In a specific example, Mississippi State Agents visited a retailer, an online retailer, and ordered wine for shipment back to Mississippi. Under the terms of the sale, they agreed that the sale would take place in California and New York, the retailers’ place of business and that the retailer would help arrange for shipping.

Similar to the New York example, the consumer visited a retail location in another state to purchase liquor.

Mississippi steadfastly disagrees with this conclusion and believes it maintains jurisdiction over the retailer. Mississippi maintains that the retailer utilizes the law to get around shipping bans and the retailer targeted the state by operating a website that Mississippi consumer could access to place orders.

Mississippi brought charges against these retailers, the retailers won in a lower court, and the case was accepted by the Mississippi Supreme Court. Jim Hood v. Wine Express Inc. 2018-SA-01259-SCT (Miss Supreme Court 2019)

What is the big difference between the two models?

If Mississippi is successful in its case against out-of-state wine retailers and its model gains traction nationwide, then New Hampshire could be pulled into another state to face charges. The consumer itself would be absolved of wrongdoing as the sanction shift to the retailer.

Mississippi, in its legal case, claims that a major reason for jurisdiction over out-of-state retailers is that the retailers targeted the state via a website. They make this claim even though the retailers were passive sellers that never targeted the market with advertising aimed at Mississippi consumers.

New Hampshire on the other hand, actively targets residents of other states and especially targets border state residents.

Under the Mississippi model, New Hampshire would become the guilty party and the consumer who imported alcohol into Maine, Massachusetts, New York, or Vermont would not face any consequences.

How will this end up?

The Mississippi model would turn jurisdiction into a different concept, the state would extend jurisdiction to punish someone in another state over an act that is perfectly legal in that player’s state. While at the same time it does not take action against someone inside its borders committing an illegal act.

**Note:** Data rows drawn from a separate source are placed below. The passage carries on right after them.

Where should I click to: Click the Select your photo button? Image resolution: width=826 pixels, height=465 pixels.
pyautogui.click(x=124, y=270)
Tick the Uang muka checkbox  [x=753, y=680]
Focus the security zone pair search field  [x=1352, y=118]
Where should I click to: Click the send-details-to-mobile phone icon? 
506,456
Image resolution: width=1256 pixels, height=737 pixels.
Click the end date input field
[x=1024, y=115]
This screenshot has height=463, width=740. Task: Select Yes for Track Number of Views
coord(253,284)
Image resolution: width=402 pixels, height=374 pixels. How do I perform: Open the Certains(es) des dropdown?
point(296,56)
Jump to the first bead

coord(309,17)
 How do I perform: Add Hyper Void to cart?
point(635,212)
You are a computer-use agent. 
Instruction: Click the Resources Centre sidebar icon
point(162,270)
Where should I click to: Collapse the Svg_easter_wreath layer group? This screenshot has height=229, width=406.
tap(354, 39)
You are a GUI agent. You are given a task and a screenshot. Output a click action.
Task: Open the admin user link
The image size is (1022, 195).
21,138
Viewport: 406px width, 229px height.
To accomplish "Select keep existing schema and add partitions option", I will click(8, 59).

Clearly, there’s a crossed-up game, the person that performs a legal act in another jurisdiction is brought into your jurisdiction for breaking the law. While the person that broke the law inside your jurisdiction is not charged.

The New York model’s effect differs. The law breaker, the personal importer and violator of the law is charged with a criminal offense. The out-of-state retailer that perform a perfectly legal act in its states is not charged with the crime.

Conclusion

The reader can choose which model of law enforcement is superior, both are different and the Mississippi model could become revolutionary in its application.

As for this situation, applying the Mississippi model would drag New Hampshire into the courts of neighboring states and leave it with some bruising court battles with once friendly neighbors!

The liquor world is never dull!

 

[1] https://www.gazettenet.com/Liquor-commission-celebrates-freedom-from-taxes-with-sale-27535560

[2] https://www.nhpr.org/post/hennessy-bootlegger-pleads-guilty-charges-ny#stream/0

[3] https://www.nhpr.org/post/ag-clears-nh-liquor-commission-wrongdoing-after-months-long-investigation#stream/0

2 thoughts on “Do wine and liquor sales put a target on a state’s back?”

  1. Nope, none of above is superior. The federal law is applicable to everyone in all the 50 States without any exception. The federal limit of bringing alcohol from one State to another without a license is 20 gallons. It is also legal to bring over 20 gallons as long, as purchaser can prove that the liquor is not for resale. A large wedding party at which alcohol will be poured for free could be a good example.

    Personal importation, if read these laws closely, is for bringing alcohol from out of States. They are inapplicable to transportation from one State to another. These laws of the States are enforced by federal agents at the port of entry. There is definitely no any port entry between NY and MS, or between NH and NY.

    The one, who transported almost 10 times over federal limit was in violation unless he could prove that 200 gallons were not intended to be for resale. It, probably, would be very hard to do.